Start of DOCUMENT SECTION
If an impeachment trial is a headache for those six senators (or however many of them are still in the race, if any, when this all happens), it could be a boon to non-senators — particularly Joe Biden, who can bloviate to his heart’s desire about the lessons he learned on impeachment and all the issues involving Trump during his 44 years as a member or presiding officer of the Upper Chamber.

For candidates and their staff, all these contingencies make the already difficult task of planning and executing a campaign in the hothouse atmosphere of this cycle impossibly tricky. And for senators who want to be president, knowing that Mitch McConnell and his troops will get the final say on some of the most crucial questions of timing and procedure is like knowing that Satan gets one final shot at your soul right there at the Pearly Gates.


November 8: The Perfect Xmas Present For Democrats: Impeaching Trump

As the timetable for the impeachment process becomes clearer, I’m trying to keep a close eye on it at New York:

[I]mpeaching a president is a job with a lot of moving parts and vast elements of uncertainty. It’s even more complicated when it could overlap with an extremely intense election in which the president being impeached is seeking another term. But there’s a new sense of purpose among House Democrats about getting their part of the process done by Christmas, as CNN reports:

“[I]n a series of moves this week, Democrats have shown they are rapidly moving to complete the proceedings by Christmas, something that could result in Trump being just the third president to be impeached in history.

“The schedule became apparent in recent days after House Intelligence Chairman Adam Schiff, a California Democrat, announced that public hearings would begin next week and also suggested Thursday there’s a limit to the witnesses they would call for the public hearings.

“Plus Democrats also withdrew a subpoena of a former White House official to ensure their proceedings were not delayed by a court battle. Schiff also decided Thursday not to subpoena someone who could have been a star witness – former national security adviser John Bolton, who privately raised concerns about the Ukraine scandal at the heart of the impeachment probe. Schiff’s decision came after the former Trump aide’s counsel warned they would sue over any subpoena.”

In other words, House leaders, convinced they have enough to impeach Trump already, will take what they can get within the next few weeks but aren’t going to slow things down to cross any t’s or dot any i’s.

“Schiff has announced that three witnesses would testify next week, and Democratic lawmakers expect at least one more week of public hearings before his panel likely to follow on the week of November 18.
End of DOCUMENT SECTION
Start of DATA SHOWN
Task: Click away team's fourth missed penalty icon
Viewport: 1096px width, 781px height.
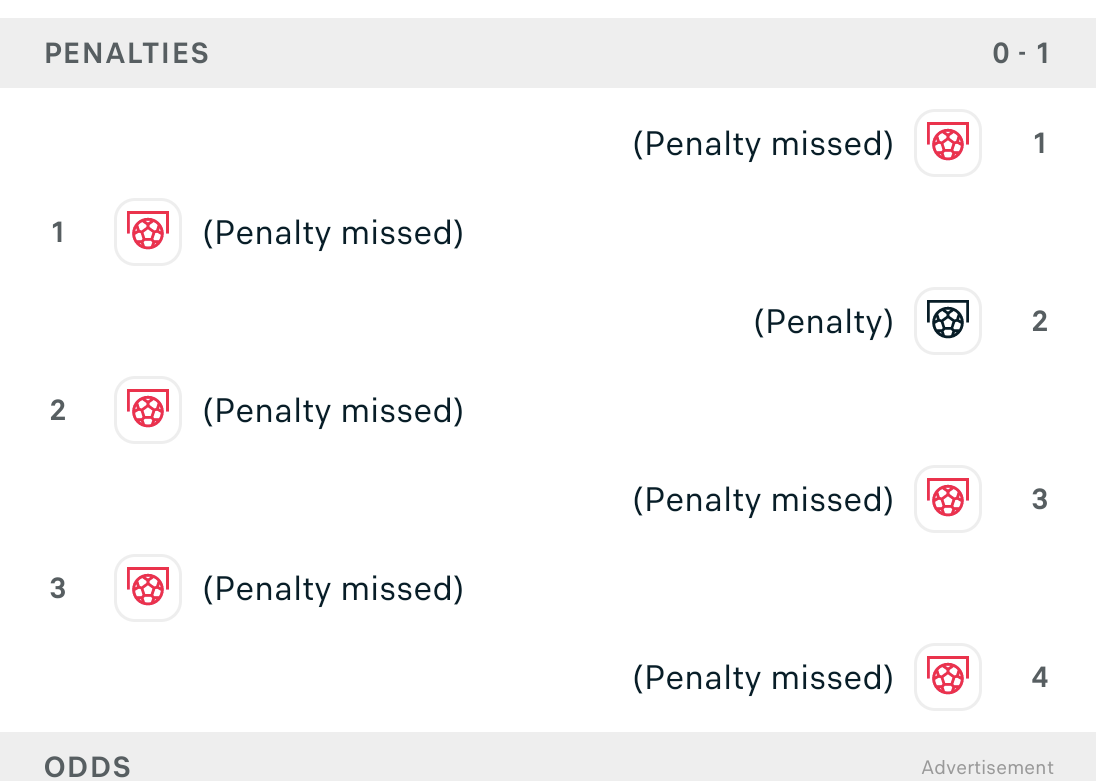Action: [x=947, y=677]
End of DATA SHOWN
## REQUIRED WORK
**1)** In the impeachment piece, whom did Schiff decide not to subpoena after that person's counsel warned of a lawsuit?
**2)** From the impeachment piece, write out the passage starting with "In other words, House" and going on through "of November 18.".
Rely only on the impeachment piece.

## WORKED ANSWERS
**1)** Former national security adviser John Bolton.

**2)**
In other words, House leaders, convinced they have enough to impeach Trump already, will take what they can get within the next few weeks but aren’t going to slow things down to cross any t’s or dot any i’s.

“Schiff has announced that three witnesses would testify next week, and Democratic lawmakers expect at least one more week of public hearings before his panel likely to follow on the week of November 18.